*HOW TO COMPLETE THIS TASK:*
The entries must be set down again word for word; no pictures belong in the copy.

*DATASET RECORDS:*
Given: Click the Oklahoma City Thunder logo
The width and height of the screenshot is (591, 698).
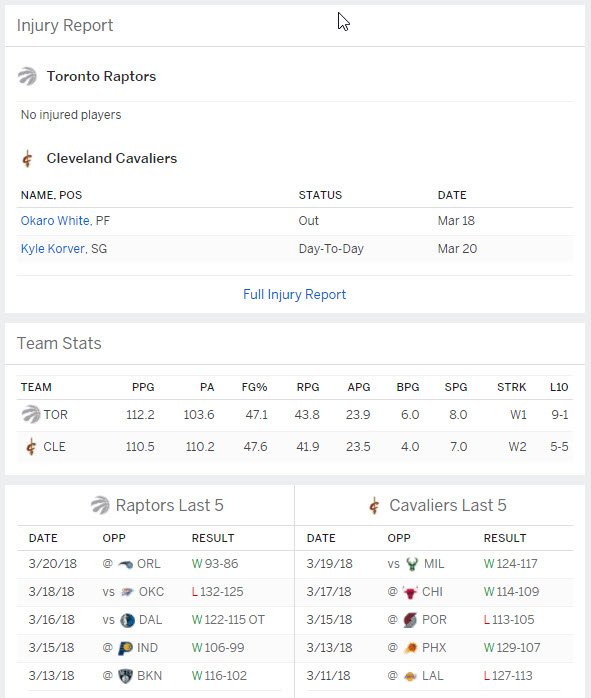Looking at the screenshot, I should [127, 592].
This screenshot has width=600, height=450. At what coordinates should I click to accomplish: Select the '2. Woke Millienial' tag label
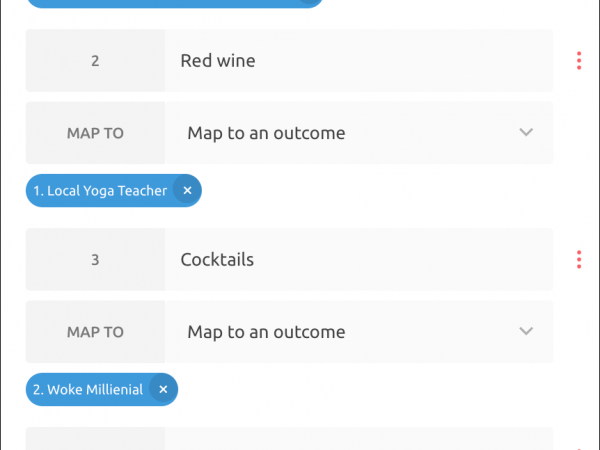point(88,389)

*RESPONSE AREA:*
Given: Click the Oklahoma City Thunder logo
The width and height of the screenshot is (591, 698).
Looking at the screenshot, I should [127, 592].
This screenshot has width=600, height=450. At what coordinates should I click to accomplish: Select the '2. Woke Millienial' tag label
point(88,389)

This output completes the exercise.